What is the condition of the complex?

  • Amenities
  • Pools
  • Clubhouses
  • RV storage
  • Homeowners Association
  • Reserve Study: (Financial health of Association) Reserves are the life’s blood of the homeowners association.  Without reserves, the Association will ask you, at some point in your ownership, to come up with a special assessment to replace or repair a major component.
  • Special Assessments: (Extra fees imposed on homeowners for upkeep and repairs) Read the minutes of the homeowners association for at least one year to determine if there were any special assessments.  Also contact the Property Manager and determine if there are any anticipated for the future.
  • Any restrictions on rental activities?  Although rare, you must also read the Associations Rules and Regulations to determine if there are any restrictions or additional monthly charges for renting out your unit.
  • Owner/Renter occupancy level?  “Condo Cert” is a form submitted to the HOA so that the lender will know “what” is happening with the HOA.

What is the makeup of the community?

  • Is it an ethnic neighborhood?
  • Do you speak the language and have an opportunity to rent your unit easier than most?
  • Is it a restricted neighborhood?  (Ex: Senior Community)

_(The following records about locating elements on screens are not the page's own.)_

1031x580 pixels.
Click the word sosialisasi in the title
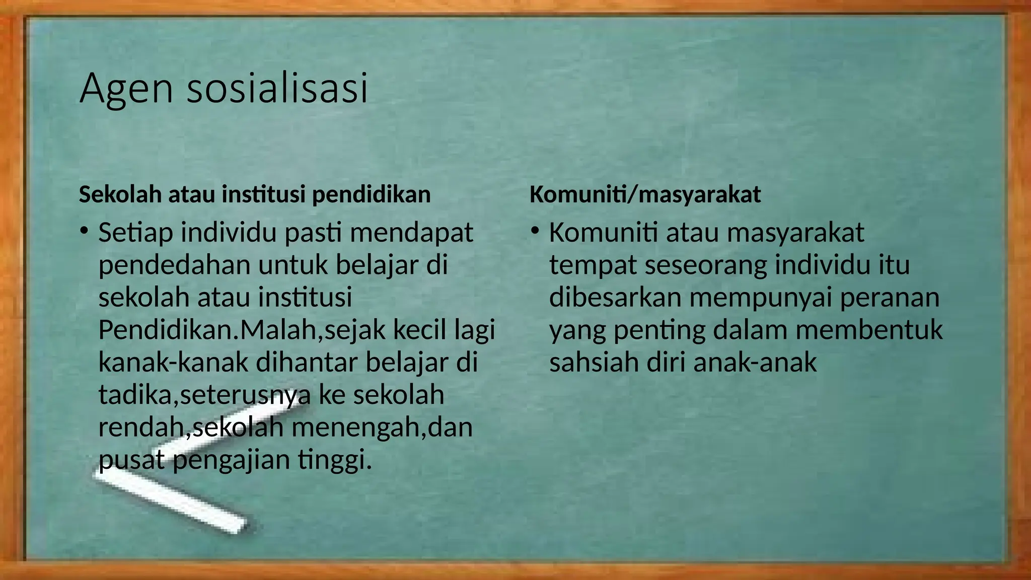click(277, 88)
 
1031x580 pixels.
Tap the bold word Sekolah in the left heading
click(120, 194)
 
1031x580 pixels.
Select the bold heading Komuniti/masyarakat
click(645, 194)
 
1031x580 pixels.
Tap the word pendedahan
click(174, 265)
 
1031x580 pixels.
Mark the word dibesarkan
click(615, 298)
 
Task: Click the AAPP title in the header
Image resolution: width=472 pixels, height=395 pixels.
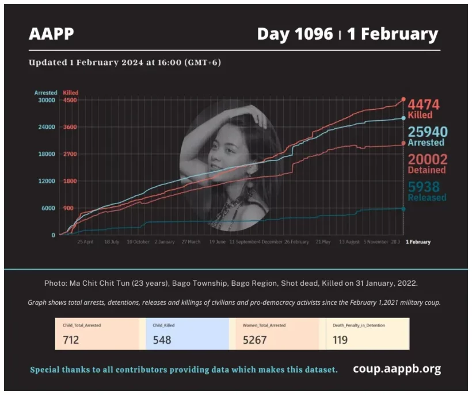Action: (x=51, y=34)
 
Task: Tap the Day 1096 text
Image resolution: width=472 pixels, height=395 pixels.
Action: (x=295, y=34)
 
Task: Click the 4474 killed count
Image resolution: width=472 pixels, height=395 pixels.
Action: (x=424, y=105)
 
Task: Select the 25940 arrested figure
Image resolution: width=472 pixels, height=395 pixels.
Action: (x=427, y=132)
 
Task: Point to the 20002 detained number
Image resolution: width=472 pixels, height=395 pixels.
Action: (x=427, y=159)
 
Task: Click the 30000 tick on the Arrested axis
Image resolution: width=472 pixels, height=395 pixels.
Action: (x=45, y=100)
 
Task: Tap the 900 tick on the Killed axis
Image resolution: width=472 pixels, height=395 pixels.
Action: (x=68, y=208)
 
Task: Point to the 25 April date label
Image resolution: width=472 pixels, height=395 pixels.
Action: (x=85, y=242)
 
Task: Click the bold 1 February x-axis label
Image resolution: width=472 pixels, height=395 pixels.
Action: (x=418, y=242)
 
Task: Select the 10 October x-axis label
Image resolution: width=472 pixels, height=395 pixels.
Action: (x=138, y=242)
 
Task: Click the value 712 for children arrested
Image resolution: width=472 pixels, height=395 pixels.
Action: (x=71, y=340)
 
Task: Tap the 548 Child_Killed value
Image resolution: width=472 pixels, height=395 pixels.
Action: (x=162, y=340)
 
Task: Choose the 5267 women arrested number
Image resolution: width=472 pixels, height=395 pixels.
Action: (x=255, y=340)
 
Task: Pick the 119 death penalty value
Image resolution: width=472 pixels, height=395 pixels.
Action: (x=340, y=340)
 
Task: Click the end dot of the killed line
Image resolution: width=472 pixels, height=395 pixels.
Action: (x=403, y=99)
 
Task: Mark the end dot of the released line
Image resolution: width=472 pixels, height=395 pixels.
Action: (x=403, y=209)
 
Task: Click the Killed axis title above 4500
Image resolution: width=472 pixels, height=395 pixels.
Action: (x=71, y=93)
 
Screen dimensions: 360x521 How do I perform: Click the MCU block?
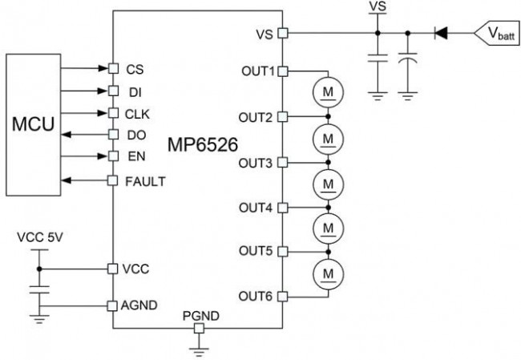[31, 126]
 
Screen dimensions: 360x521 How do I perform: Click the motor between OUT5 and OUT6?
[328, 275]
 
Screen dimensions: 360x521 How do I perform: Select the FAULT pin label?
[145, 180]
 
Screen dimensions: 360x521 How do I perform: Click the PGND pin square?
[200, 327]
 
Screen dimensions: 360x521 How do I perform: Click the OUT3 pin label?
[257, 162]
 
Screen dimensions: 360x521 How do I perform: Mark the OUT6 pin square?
[283, 297]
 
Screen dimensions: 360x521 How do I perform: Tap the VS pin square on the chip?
[283, 34]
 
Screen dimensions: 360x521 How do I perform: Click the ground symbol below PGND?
[200, 347]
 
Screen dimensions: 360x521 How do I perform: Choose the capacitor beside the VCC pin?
[37, 288]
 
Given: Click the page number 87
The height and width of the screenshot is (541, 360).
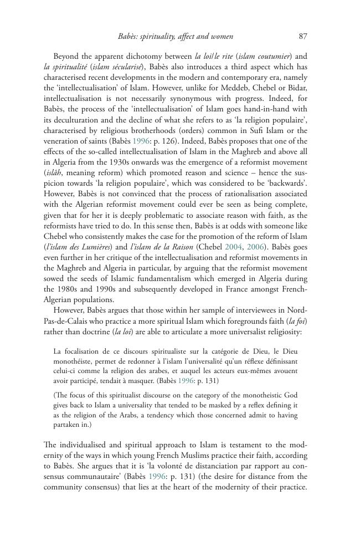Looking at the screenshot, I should coord(302,37).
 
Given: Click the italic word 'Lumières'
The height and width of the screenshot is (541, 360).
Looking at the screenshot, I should coord(83,247).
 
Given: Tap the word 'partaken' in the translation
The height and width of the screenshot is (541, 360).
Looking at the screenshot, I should coord(68,425).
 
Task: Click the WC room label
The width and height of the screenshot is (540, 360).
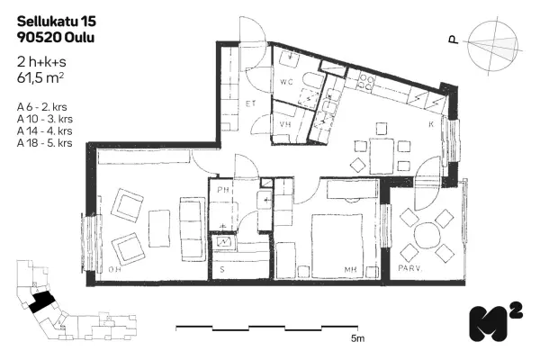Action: pyautogui.click(x=286, y=82)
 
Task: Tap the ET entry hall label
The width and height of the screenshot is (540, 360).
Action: pyautogui.click(x=250, y=103)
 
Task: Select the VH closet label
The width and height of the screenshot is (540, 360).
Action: pyautogui.click(x=285, y=124)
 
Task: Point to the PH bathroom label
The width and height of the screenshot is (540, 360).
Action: pyautogui.click(x=223, y=190)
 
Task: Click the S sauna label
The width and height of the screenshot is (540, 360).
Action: pyautogui.click(x=222, y=269)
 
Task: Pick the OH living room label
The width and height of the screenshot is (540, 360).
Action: pyautogui.click(x=114, y=269)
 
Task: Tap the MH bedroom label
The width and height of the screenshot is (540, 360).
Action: pyautogui.click(x=350, y=269)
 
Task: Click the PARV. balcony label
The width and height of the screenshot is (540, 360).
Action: pyautogui.click(x=410, y=268)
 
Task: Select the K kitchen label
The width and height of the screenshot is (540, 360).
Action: pyautogui.click(x=431, y=124)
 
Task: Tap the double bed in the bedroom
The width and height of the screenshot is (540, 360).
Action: pyautogui.click(x=338, y=246)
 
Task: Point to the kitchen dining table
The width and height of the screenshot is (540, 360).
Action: pyautogui.click(x=382, y=156)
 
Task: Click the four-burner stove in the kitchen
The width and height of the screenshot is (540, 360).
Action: pyautogui.click(x=365, y=82)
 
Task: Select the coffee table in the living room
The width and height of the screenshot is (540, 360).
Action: pyautogui.click(x=159, y=229)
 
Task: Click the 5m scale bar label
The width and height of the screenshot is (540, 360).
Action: pyautogui.click(x=357, y=338)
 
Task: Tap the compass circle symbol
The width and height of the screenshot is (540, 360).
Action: pyautogui.click(x=493, y=46)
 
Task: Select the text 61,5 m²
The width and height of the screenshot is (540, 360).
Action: pyautogui.click(x=40, y=78)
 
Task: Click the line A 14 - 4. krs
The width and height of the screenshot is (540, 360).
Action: pyautogui.click(x=45, y=130)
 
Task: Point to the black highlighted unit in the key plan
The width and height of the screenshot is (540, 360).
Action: pyautogui.click(x=41, y=302)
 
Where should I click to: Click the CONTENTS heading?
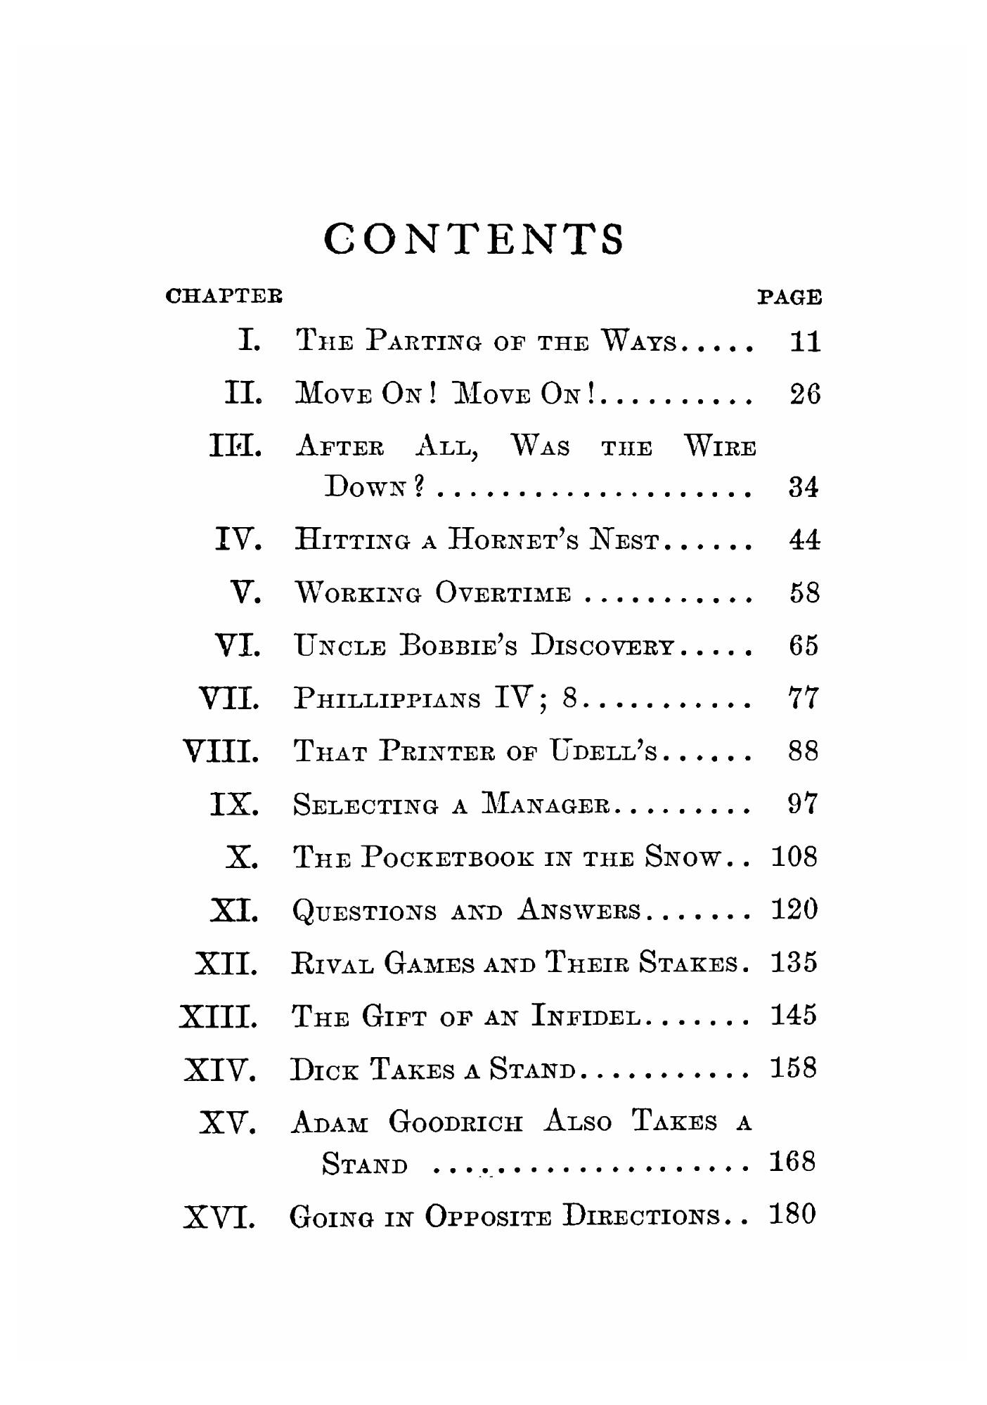(x=474, y=240)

How much are the local rents?

  • This is extremely important to your success and you must determine the accuracy of this number through various sources.
  • Local newspaper rental ads.
  • Real Estate Agent (MLS Listings)
  • Drive by the complex and call on for Rent Signs.
  • Online rental sites.
  • What is the most you’ll pay for the property or MAO (Maximum Allowable Offer)?
  • What is the least you’ll pay for the property?
  • What is the minimum/maximum number of bedrooms?
  • You’re Criteria.  Work it!
  • Keep in mind, however, that sometimes a 2 bedroom home could become a 3 bedroom or a 1 bath house could become a 2 bath; so keep your criteria a little liberal.